The commission could recommend the government to actions such as passing tougher environmental laws or working with countries where the fossil fuel companies are located to reduce the human rights impact of climate change, Cadiz said.

Any findings of human rights abuses could also form the legal basis for lawsuits and set an example for other countries to follow, said Kristin Casper, litigation counsel for the climate justice and liability project at Greenpeace.

“There’s a growing awareness of the human rights implications of climate change,” Casper said. “A finding of responsibility can be used by people who are vulnerable to climate change to seek relief through litigation or legislative reform.”

So far, 17 companies named in the petition have filed written responses with the commission. They mostly disputed the authority of the commission to investigate them because they don’t operate in the Philippines, or they argued that climate change isn’t a human rights issue under domestic or international law.  The most recent count by Greenpeace showed nine companies that operate in the country, including Chevron, BP, BHP Billiton and Taiheiyo, a Japanese cement firm. 

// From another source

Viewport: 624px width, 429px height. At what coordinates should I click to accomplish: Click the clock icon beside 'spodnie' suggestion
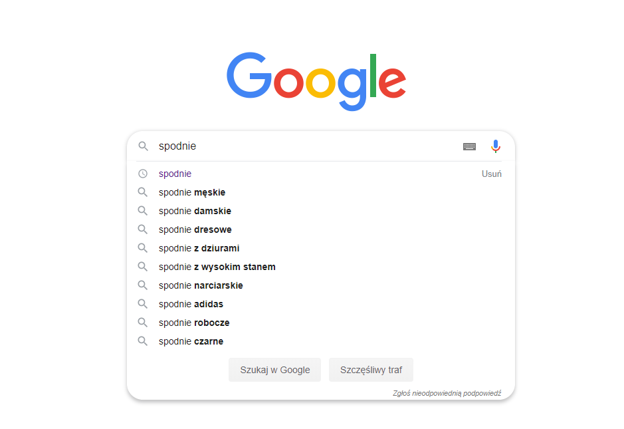(144, 174)
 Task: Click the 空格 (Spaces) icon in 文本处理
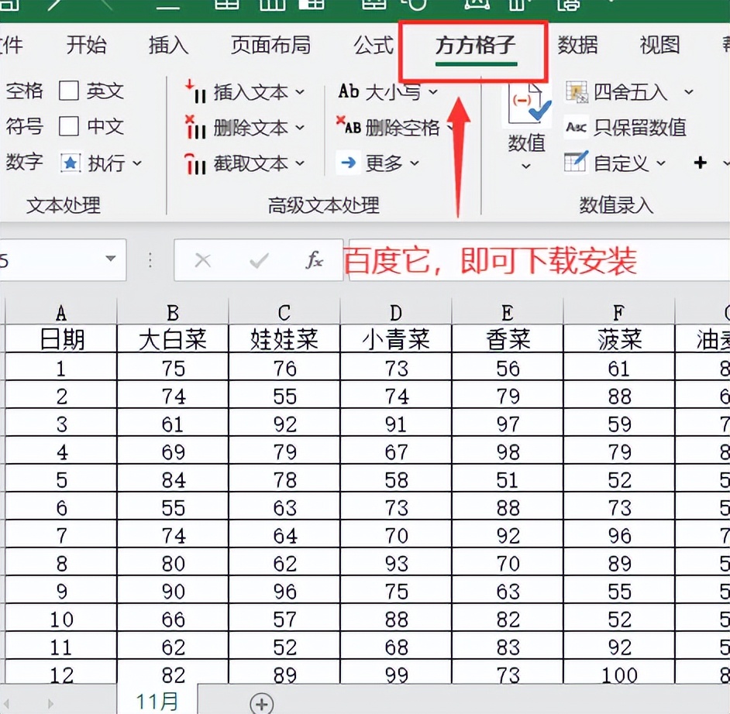[x=23, y=91]
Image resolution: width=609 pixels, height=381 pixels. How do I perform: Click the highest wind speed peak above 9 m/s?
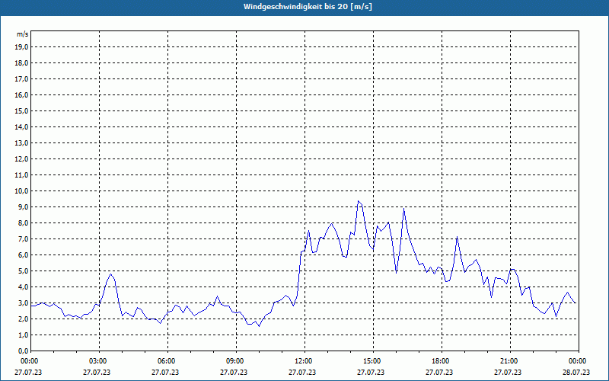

Most of the 13 companies reached for comment for this story, including Chevron, ExxonMobil, BP, Marathon and Murray Coal, declined to discuss the case. ConocoPhillips sent a link to its view and action on climate change. The only exception was Anglo American, a U.K. mining firm, whose spokesperson, Marcelo Esquivel, said while the company is committed to addressing climate change, it doesn’t believe the Philippines’ case has merit.

“We believe the Philippine CHR is not the correct forum to be considering, or for Anglo American to be engaging on, such global challenges,” Esquivel said via email. “We also believe any discussion should include parties beyond the privately owned or publicly listed extractives industry companies identified in this petition, such as national governments, regulators, electricity generators, consumer goods companies and state-owned enterprises, amongst others.”

Whether the commission can investigate and monitor the actions of corporations is a valid issue to raise because the legal framework for human rights typically holds the government responsible for protecting the rights of its citizens, said Sumudu Atapattu, a professor of environmental and international law at the University of Wisconsin Law School.

“Private entities and corporations have no obligations to protect people under human rights law,” Atapattu said. “But states are required to protect their citizens from violations, whether in the hands of private entities or not. So in that sense, it’s the obligation of the state to control the activities of the private entities.”

A few ongoing court cases aim to hold the government rather than corporations responsible. In Norway, Greenpeace and another environmental group, Nature and Youth, filed a suit against the Ministry of Petroleum and Energy over a set of licenses it issued last year to drill for oil and gas in the Arctic. In India, a 9-year-old girl sued the government for allegedly failing to take actions to protect her and her generation from the harm of climate change.

Defining the source of danger is also tricky in applying human rights rules to climate change, Atapattu said.

“Climate change is cumulative. Everybody is contributing to it, and your state’s contribution to it might be minimal. As a result of that, the human rights framework doesn’t fit neatly into climate change,” she said. “We need to rethink the existing structure if we are going to do the litigation right, in terms of human rights and international law.”

Establishing a clear link between certain businesses and the harm of climate change will become easier over time as more research and investigations emerge to define the cause and effect, Casper said. 

“We are looking at how these actions collectively add up to create the corporate shift we need to make sure the business models line up with the 1.5 degree world. So that we have a fighting chance of survival,” Casper said.